#### Consigna A
Según el fragmento sobre el deseo y el arte, ¿de qué año es el libro Eros y Civilización?

Pronto el deseo fue considerado
fuerza tan benefactora que los hombres lo adoraron, y el arte comenzó a crecer
como producto de la sublimación del mismo. Si se deseaba cazar una gacela, se
dibujaba una gacela en la pared de la cueva; si se deseaba todo aquello que una
mujer trae consigo –la fecundidad, el amor- se esculpía una de esas Venus
paleolíticas de grandes formas curvas. El arte y la literatura del paganismo
estuvieron impregnados de un abierto erotismo, aunque la religión cristiana pronto
alzó el tabú y lo alargó hasta la edad media, tiñendo de perverso todo lo
relacionado con las raíces del deseo, con lo cual –a pesar de la amenaza del
infierno- en realidad lo hizo más apetecible. En esa época, en Oriente
escribían el Kama-Sutra; asimismo se decoraban los templos indios con
esculturas explícitamente representativas del acto sexual. En el Islam se
popularizaban los relatos de las mil y una noches, y en cuanto se anunció el
Renacimiento fue irremediable que acabaran llegando El Decamerón y otras piezas de literatura galante con gran éxito
popular, ventanitas de libertad comparables a la bula de aquellos pocos días en
que el deseo reinaba en las ciudades y los campos con la proclama del carnaval.
Hebert Marcuse, uno de los
inspiradores de Mayo del 68, escribió Eros
y Civilización para denunciar que la sociedad industrializada impone su
carácter represivo frente al erotismo. Claro que el libro es del año 1955 y
esto saltó por los aires hacia el final de la década de los 60, cuando vino la
sociedad permisiva, en la que los admirados británicos juntaron su impulso
liberador al de los escandinavos y los contradictorios norteamericanos que
predican derechos humanos pero que mantenían su guerrita en Vietnam, tan
puritanos y disimulados ellos por delante de la máscara que frena los placeres
en aras de la decencia y las buenas costumbres, pero tan lanzadillos y osados
en la trastienda.

#### Consigna B
Transcribe sin ningún cambio todas las filas de datos que siguen.

Elementos de datos
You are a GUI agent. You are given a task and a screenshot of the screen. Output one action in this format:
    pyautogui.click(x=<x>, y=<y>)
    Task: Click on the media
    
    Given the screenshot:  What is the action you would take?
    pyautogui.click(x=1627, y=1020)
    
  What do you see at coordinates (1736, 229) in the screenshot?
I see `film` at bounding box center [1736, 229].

#### Respuesta escrita A
De 1955.

#### Respuesta escrita B
You are a GUI agent. You are given a task and a screenshot of the screen. Output one action in this format:
    pyautogui.click(x=<x>, y=<y>)
    Task: Click on the media
    
    Given the screenshot:  What is the action you would take?
    pyautogui.click(x=1627, y=1020)
    
  What do you see at coordinates (1736, 229) in the screenshot?
I see `film` at bounding box center [1736, 229].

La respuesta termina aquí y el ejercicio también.